這樣的人,一般來說,在官場之上是不受待見的,是被排擠的,是很難向上爬到更高的位置來展示自己更高的才能,更高的抱負和實現自己更高的理想的。
蕭定算是一個特例。
他的出身,便讓他有了普通官員們不具備的相當多的優勢。
而他的運氣也足夠好,當他踏入軍旅的時候,二皇子荊王趙哲正好在河北路掌握大權,這便讓他有了展示自己的舞台。
在汴梁,如果蕭定不是蕭禹的兒子,不是趙哲的愛將,當他提出十打一百,要教訓上四軍的時候,只怕張超伸出一根手指頭就把敢提出這個問題的人給碾沒了。

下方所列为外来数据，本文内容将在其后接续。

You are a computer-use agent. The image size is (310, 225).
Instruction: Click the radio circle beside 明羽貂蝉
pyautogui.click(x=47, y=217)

只因為這個人是蕭定,張超就做不到一手遮天,便只能讓官家來做最後的判斷。
朝廷都要在河北路搞輪戰了,自己在陝西路,可不可以也來搞一搞呢?上一次派出去的馬超帶著的五百人,效果就很不錯嘛,雖然前前後後死傷了一百余人,但剩下的那個精氣神兒,馬興一看就知道跟出發前大不一樣了。
這些人的身上多了一股殺氣。
更重要的是,這些人跟著蕭誠打了幾仗,似乎荷包也鼓了起來,發了不少的財。馬超這個混帳,回來就在延安府城外買了十畝水澆地。他對于蕭誠是贊不絕口。
他當然要贊不絕口了!
跟著蕭誠不到一個月,就賺了一份身家回來,這樣的事情,誰不開心啊!
現在蕭定也來了,廣銳軍兵馬更多,又弄起來了那麼一支鐵鷂子,蕭定肯定是不甘寂寞,要把拳頭伸出去的。要不然,真靠做生意、屯田,養得起這支鐵鷂子?
肯定是養不起的。
而來錢快的生意,自然就是打仗。
而現在打仗的目標,當然就是李續的定難軍。
定難軍並沒有舉大旗造反,廣銳軍自己就不好大張旗鼓地出面,但鐵鷂子出面,就完全不一樣了。鐵鷂子可是黨項部族聯軍,黨項人與朝廷軍隊打打和和,這幾百年就是這麼過的,他們去攻擊定難軍,李續能說什麼?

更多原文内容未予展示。